I owe a great deal to Christoph Tyrell. And not just because of the wines I’ve always enjoyed, everything from bright and lively Kabinett to the dramatic Auslese trocken. I first met him one day on a solo visit to Germany in the early nineties. He was one of several German growers who, upon learning of my interest in their language—others include Wilhelm Haag and Rainer Lingenfelder—have barely spoken a word of English to me since, which in the early nineties was a sink-or-swim proposition... I remember his patient elucidation of the way their language generates new material, speaking about hailstone damage. ‘Hagelschade,’ he intoned. ‘Hagel, Schade—von dem Hagel kommt der Schade...’

but the best thing Tyrell did for me was to persuade me to reschedule all of my appointments I’d made for the next day, and drive down to Tübingen—a university town way to Hell and gone away from Eitelsbach, 25 miles down the far side of Stuttgart in Schwabenland—and he was very emphatic, in the sense of ‘Do not fail to do this!’ Christoph had just returned from an exhibition of paintings by Paul Cézanne in the Kunsthalle in Tübingen, the most comprehensive exhibit for decades, and made very clear that it had been a rare and extraordinarily rewarding experience. So I took his advice, got on the phone and begged the necessary pardons, and early next morning headed south down the A61.

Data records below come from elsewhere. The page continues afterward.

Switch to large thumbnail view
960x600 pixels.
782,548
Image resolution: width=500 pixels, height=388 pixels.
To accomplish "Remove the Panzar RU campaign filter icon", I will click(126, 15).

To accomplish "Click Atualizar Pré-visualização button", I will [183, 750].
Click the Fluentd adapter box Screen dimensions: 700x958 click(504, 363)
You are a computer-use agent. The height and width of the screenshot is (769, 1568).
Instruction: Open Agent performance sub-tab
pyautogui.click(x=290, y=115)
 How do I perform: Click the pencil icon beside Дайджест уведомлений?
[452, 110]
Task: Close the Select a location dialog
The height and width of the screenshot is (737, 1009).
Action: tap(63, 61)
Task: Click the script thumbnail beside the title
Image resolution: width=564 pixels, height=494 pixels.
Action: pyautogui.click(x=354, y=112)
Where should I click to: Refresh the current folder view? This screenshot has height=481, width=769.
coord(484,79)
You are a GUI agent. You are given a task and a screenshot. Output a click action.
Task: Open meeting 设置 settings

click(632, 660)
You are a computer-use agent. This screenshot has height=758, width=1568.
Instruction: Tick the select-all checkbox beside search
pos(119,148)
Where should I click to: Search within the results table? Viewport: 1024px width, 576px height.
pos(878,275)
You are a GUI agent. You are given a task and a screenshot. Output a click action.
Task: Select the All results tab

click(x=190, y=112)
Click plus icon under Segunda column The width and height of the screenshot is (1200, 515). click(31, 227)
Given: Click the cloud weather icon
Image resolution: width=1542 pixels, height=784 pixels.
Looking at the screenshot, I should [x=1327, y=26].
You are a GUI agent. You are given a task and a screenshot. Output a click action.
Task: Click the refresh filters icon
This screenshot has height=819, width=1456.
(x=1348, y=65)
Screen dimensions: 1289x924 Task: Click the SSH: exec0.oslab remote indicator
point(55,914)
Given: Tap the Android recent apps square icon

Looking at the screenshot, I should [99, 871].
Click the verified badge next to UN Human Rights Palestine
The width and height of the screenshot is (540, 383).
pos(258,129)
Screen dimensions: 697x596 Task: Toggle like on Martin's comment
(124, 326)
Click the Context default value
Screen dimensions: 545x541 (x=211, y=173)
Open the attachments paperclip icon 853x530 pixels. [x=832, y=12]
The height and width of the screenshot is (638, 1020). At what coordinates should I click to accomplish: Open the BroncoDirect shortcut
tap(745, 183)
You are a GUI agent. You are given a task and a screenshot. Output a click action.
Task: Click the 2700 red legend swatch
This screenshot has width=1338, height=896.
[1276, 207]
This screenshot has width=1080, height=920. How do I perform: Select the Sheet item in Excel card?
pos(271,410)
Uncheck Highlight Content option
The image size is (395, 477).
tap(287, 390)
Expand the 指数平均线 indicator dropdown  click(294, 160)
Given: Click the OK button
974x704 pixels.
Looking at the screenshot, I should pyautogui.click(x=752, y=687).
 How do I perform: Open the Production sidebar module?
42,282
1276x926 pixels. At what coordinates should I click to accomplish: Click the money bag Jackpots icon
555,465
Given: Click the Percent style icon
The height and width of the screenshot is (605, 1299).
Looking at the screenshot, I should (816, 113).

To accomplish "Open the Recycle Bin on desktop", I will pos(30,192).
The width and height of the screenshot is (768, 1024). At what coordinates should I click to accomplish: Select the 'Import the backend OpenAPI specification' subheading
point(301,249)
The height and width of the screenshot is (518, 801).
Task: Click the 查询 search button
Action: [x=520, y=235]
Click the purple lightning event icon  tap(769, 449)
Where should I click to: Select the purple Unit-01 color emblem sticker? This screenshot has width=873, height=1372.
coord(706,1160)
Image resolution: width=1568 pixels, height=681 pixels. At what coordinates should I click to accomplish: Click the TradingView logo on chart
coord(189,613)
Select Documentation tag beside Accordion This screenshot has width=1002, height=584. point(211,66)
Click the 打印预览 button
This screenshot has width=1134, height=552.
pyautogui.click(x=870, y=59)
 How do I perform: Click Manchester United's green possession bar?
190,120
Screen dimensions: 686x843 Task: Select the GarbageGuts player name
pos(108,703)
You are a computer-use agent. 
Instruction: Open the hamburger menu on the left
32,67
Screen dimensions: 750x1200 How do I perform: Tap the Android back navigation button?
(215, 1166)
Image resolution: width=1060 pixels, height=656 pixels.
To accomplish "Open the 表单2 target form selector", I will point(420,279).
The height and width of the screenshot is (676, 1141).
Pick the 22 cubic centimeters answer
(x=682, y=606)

I had known of Cézanne for years, seen many of the paintings, but I was totally unprepared for the effect that such a widely-ranging collection would have upon the way I looked at visual art—and I have always felt fortunate to have been born in my favourite period of Art History: the first time I walked into the Hirschhorn Museum at nineteen years of age and saw the violent canvases of Willem de Kooning, along with many equally distinctive by Motherwell and Rothko, I had felt right at home. So I had always, fortunately, seen things from a flexible perspective. Perspective: there’s the word, and Cézanne was the innovator.

and it took me a while, but what finally got me farther back than Matisse and Monet was the visit with Christoph Tyrell, and his gentle insistence that I take a day off from wine-tasting. My appreciation of all visual art has ever since been richly informed by a more thorough acquaintance with the works of Paul Cézanne.